• [Direction]:
Put the records into a JSON list of strings with one string per line, leaving out blank lines, starting with the line that contains "Click the ヘム形状 value レギュラー" and going on through the line that contains "Action: tap(285, 83)".

• [Records shown]:
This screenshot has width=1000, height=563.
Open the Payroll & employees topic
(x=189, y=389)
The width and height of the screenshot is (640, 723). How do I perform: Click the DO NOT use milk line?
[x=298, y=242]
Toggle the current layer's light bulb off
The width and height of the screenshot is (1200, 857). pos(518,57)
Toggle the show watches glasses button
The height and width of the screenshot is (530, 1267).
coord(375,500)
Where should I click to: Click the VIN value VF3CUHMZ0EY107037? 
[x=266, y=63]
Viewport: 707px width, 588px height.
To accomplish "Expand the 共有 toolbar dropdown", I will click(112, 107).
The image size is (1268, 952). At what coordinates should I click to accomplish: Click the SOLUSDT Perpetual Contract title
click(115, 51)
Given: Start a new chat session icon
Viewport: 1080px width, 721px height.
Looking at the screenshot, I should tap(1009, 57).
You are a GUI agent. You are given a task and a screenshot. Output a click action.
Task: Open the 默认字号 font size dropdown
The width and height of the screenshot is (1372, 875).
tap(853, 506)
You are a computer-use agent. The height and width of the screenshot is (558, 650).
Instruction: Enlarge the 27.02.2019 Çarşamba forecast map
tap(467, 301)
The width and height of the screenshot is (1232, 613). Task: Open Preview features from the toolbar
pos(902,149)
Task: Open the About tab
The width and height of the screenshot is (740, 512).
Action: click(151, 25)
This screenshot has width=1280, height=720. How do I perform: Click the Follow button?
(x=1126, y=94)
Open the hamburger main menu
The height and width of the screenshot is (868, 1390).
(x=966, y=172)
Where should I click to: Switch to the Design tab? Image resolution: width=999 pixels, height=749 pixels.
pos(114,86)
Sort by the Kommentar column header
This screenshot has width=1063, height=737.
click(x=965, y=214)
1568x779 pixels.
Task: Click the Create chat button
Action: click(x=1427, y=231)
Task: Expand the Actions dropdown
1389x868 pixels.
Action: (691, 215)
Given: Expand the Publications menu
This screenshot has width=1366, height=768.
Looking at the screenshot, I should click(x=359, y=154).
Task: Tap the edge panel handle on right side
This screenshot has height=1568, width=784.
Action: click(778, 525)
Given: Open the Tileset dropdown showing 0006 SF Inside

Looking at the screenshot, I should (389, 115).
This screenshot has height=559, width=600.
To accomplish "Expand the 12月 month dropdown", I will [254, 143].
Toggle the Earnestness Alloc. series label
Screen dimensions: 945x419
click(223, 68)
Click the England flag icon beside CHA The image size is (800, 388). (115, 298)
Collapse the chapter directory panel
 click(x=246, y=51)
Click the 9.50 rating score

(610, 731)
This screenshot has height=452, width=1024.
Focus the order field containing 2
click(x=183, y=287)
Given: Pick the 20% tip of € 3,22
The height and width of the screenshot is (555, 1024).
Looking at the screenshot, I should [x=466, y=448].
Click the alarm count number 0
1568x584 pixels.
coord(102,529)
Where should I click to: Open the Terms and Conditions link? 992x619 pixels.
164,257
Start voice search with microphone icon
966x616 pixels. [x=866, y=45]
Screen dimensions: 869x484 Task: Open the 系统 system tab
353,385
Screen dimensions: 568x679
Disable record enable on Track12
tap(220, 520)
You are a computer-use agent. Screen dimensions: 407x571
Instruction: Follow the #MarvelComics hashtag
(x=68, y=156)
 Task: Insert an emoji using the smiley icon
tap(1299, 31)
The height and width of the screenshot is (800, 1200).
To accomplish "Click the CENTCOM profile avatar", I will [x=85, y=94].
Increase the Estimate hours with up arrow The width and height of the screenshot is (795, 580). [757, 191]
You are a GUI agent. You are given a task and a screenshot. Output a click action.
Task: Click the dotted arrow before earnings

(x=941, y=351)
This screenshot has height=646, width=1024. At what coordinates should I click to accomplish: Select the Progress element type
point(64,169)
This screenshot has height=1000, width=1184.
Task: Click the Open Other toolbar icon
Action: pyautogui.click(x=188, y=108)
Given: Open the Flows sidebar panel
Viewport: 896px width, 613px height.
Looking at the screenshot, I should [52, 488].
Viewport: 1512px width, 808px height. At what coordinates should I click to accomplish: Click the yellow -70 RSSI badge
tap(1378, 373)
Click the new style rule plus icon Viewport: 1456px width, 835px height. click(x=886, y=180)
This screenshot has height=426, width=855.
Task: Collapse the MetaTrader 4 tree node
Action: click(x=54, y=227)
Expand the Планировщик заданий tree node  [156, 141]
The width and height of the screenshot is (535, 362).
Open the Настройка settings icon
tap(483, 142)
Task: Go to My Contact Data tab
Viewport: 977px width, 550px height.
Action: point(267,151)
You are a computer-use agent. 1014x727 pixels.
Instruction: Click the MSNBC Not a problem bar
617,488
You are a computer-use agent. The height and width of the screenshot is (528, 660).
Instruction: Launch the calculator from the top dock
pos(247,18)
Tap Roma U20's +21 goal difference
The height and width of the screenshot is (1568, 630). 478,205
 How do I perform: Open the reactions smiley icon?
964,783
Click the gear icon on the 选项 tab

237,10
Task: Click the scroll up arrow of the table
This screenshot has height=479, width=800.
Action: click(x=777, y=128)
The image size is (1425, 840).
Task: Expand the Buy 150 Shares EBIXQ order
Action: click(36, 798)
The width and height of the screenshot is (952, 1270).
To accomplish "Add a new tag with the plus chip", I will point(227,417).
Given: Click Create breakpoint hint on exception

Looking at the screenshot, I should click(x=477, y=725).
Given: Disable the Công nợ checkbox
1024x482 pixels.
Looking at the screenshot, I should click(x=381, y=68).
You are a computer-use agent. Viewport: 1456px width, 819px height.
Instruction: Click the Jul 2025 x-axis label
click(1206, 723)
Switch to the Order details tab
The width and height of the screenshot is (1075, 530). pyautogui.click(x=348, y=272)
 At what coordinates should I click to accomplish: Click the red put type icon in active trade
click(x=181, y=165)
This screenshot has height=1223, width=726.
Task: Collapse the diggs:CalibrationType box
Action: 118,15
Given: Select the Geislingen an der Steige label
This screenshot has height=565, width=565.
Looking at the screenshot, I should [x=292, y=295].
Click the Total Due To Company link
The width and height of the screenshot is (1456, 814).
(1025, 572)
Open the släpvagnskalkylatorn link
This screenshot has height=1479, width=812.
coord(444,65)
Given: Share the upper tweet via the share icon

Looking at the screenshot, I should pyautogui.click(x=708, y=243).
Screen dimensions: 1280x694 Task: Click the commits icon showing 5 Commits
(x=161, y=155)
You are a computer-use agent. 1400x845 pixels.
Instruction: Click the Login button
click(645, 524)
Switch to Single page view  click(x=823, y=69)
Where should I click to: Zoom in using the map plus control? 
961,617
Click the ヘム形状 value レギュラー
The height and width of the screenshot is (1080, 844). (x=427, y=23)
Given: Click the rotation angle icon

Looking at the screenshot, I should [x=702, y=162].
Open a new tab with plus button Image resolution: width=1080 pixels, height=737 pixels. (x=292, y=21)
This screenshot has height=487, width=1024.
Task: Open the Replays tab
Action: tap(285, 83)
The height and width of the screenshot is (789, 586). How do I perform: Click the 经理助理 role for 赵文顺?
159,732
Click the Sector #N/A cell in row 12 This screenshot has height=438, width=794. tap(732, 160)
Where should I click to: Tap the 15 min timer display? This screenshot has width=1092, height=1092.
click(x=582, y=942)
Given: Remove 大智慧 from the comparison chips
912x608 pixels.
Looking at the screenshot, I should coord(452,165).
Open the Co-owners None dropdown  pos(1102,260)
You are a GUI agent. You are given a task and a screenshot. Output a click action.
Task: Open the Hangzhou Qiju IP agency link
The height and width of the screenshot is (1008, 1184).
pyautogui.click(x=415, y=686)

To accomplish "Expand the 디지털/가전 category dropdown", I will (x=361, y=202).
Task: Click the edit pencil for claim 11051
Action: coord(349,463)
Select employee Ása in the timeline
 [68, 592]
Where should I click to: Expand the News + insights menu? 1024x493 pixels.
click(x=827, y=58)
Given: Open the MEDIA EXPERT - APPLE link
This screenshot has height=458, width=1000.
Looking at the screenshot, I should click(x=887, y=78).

• [Solved exercise]:
[
  "Click the ヘム形状 value レギュラー",
  "The height and width of the screenshot is (1080, 844). (x=427, y=23)",
  "Given: Click the rotation angle icon",
  "Looking at the screenshot, I should [x=702, y=162].",
  "Open a new tab with plus button Image resolution: width=1080 pixels, height=737 pixels. (x=292, y=21)",
  "This screenshot has height=487, width=1024.",
  "Task: Open the Replays tab",
  "Action: tap(285, 83)"
]